La centrale nucléaire de MuhlebergL’Institut fédéral de la sécurité nucléaire (IFSN) a fixé aujourd’hui de nouvelles conditions pour permettre une exploitation de longue durée de la centrale nucléaire de Mühleberg. Pour Greenpeace, cette stratégie, qui consiste purement et simplement à retarder la prise de décision quant aux défauts de sécurité constatés sur la centrale, est totalement inacceptable. Greenpeace exige un plan pour la mise à l’arrêt rapide de cette installation vieillissante.

Comme on pouvait s’y attendre, l’IFSN a encore une fois repoussé l’échéance et a donné le feu vert pour une exploitation jusqu’en 2017 de cette installation délabrée. Pour Greenpeace, les nouvelles conditions fixées par l’IFSN sont insuffisantes pour justifier une poursuite des activités à Mühleberg et une prolongation du délai d’exploitation, qui avait été fixé au 28 juin 2013 par le Tribunal administratif fédéral.


La tactique de l’IFSN, qui consiste purement et simplement à gagner du temps et à repousser les décisions qui s’imposent est inacceptable. Le seul point positif est que la planification des travaux de sécurité de la centrale devra être communiquée au plus tard le 30 juin 2013. Malheureusement le délai pour la réalisation de ces travaux est bien trop long. D’un point de vue financier, cela ne vaut pas le coup d’investir dans ces travaux pour une exploitation de cinq ans seulement. Les Forces Motrices Bernoises (FMB), l’exploitant de la centrale, avait d’ores et déjà annoncé que Mühleberg serait maintenue en service jusqu’en 2022 au plus tard.   
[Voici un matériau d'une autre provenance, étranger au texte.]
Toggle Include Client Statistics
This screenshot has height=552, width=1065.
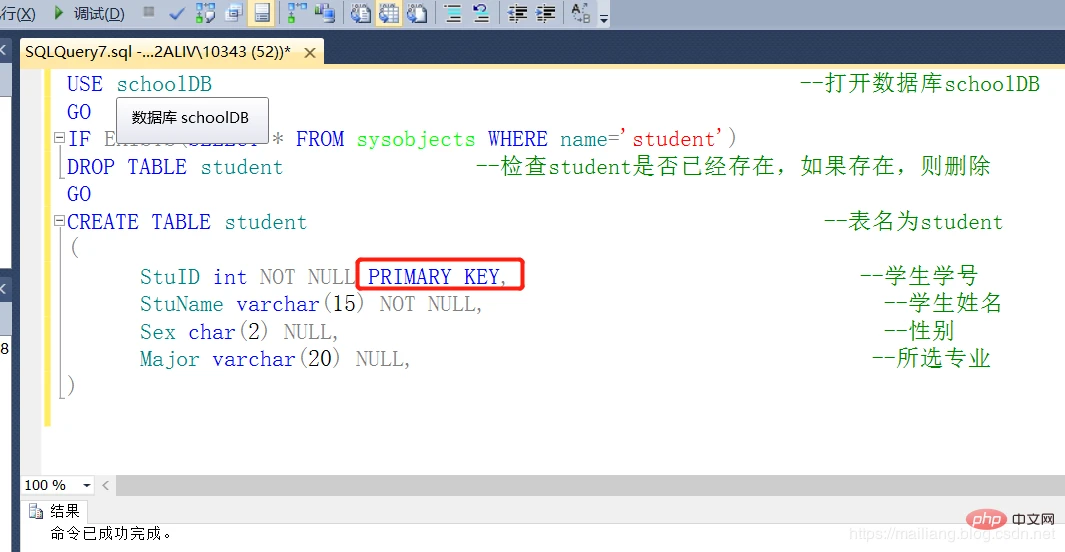[x=324, y=13]
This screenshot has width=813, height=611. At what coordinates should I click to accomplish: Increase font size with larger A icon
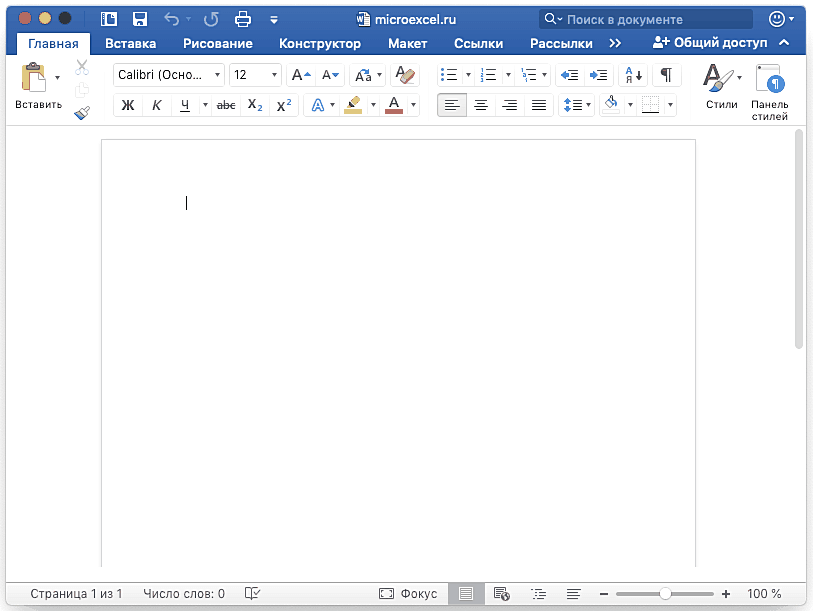pyautogui.click(x=301, y=75)

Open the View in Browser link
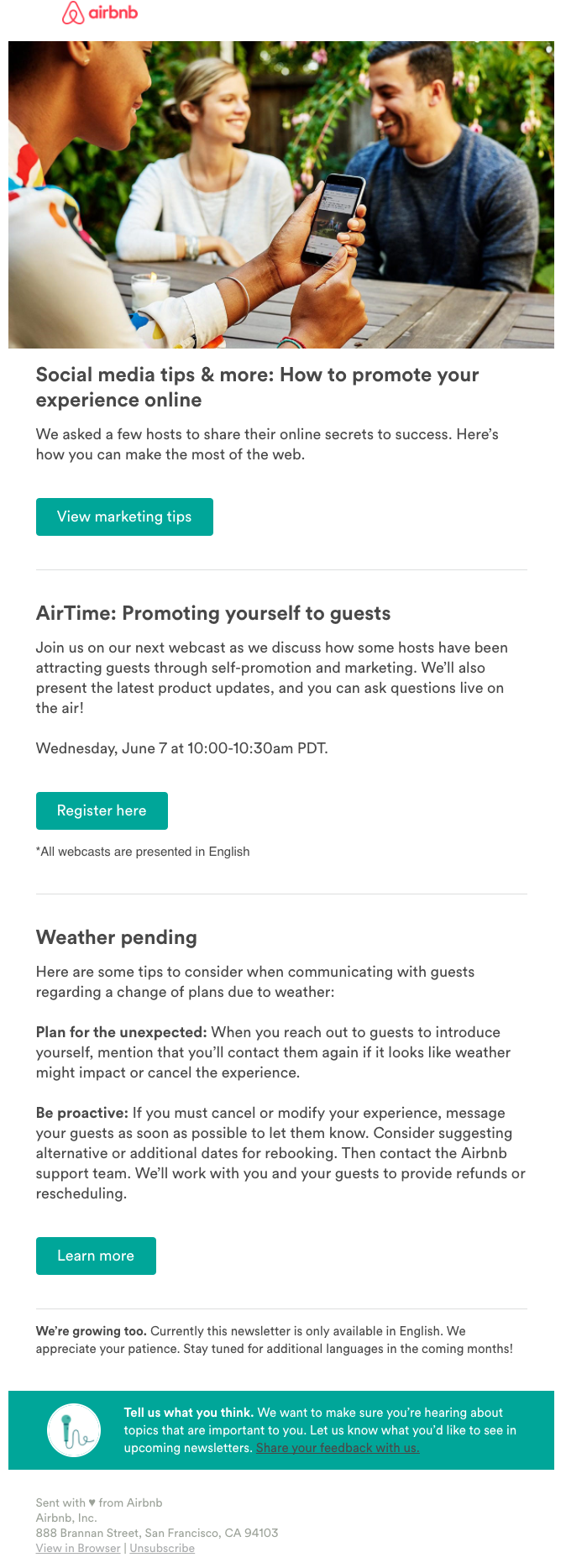78,1548
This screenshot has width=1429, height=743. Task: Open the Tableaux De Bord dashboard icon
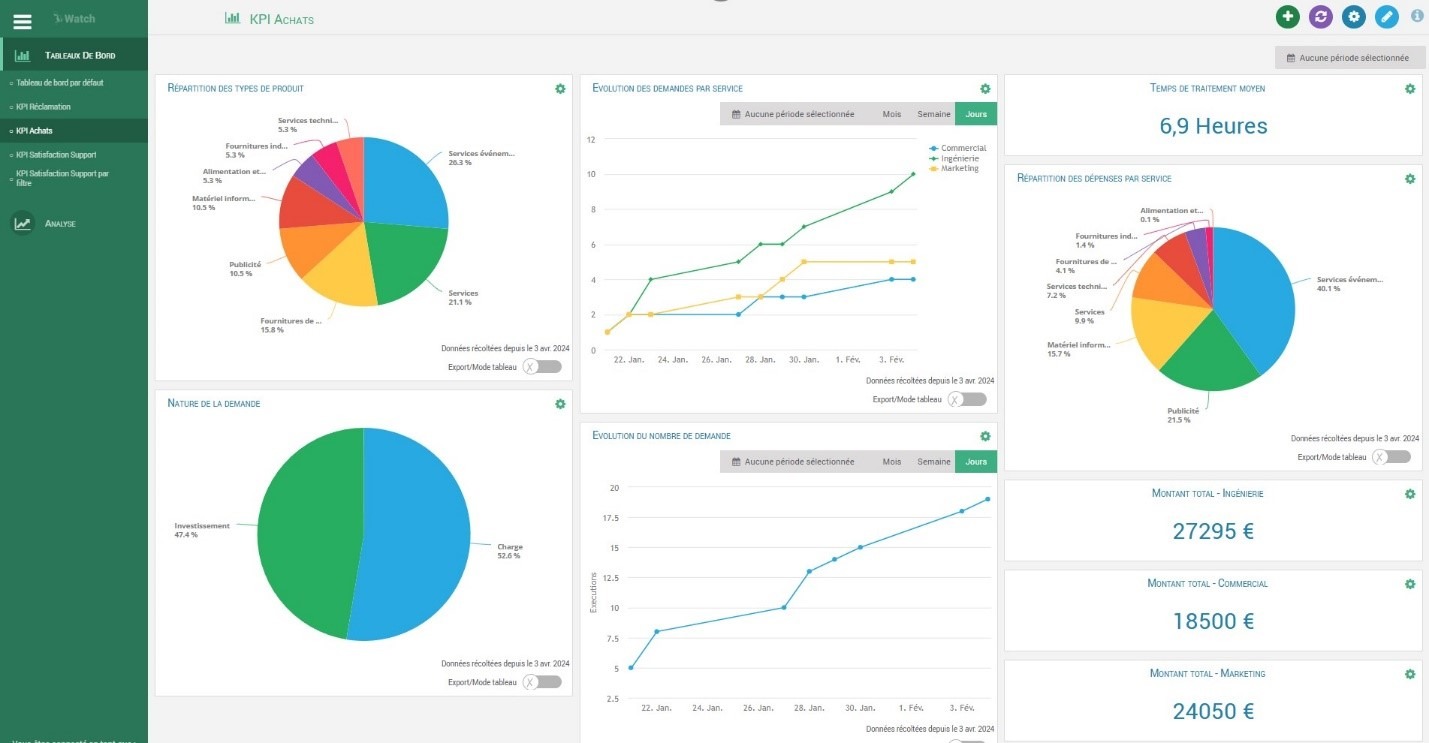tap(21, 54)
En attendant la réalisation des travaux de sécurité, la centrale de Mühleberg va donc continuer son activité, malgré les nombreux défauts de sécurité admis par les FMB, ce qui en fait une véritable bombe à retardement. Il est temps pour les FMB de jeter l’éponge et d’arrêter de vouloir rafistoler continuellement cette centrale. L’IFSN doit prendre ses responsabilités et exiger un plan pour la mise à l’arrêt définitive de cette installation vieillissante.
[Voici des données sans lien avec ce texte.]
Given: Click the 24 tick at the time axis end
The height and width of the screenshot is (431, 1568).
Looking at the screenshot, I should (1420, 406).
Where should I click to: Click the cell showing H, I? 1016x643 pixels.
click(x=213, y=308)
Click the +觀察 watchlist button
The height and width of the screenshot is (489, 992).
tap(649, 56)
Le canton de Berne doit sortir de son attitude passive et assumer son rôle. En tant qu’actionnaire principal de la centrale de Mühleberg une mise à l’arrêt immédiate représente une perte de revenus potentielle. Mais le canton a encaissé les profits de la centrale pendant de longues années, et porte ainsi une grande part de responsabilité dans le fait que les montants prévus pour la mise à l’arrêt et le démantèlement de la centrale sont largement insuffisants.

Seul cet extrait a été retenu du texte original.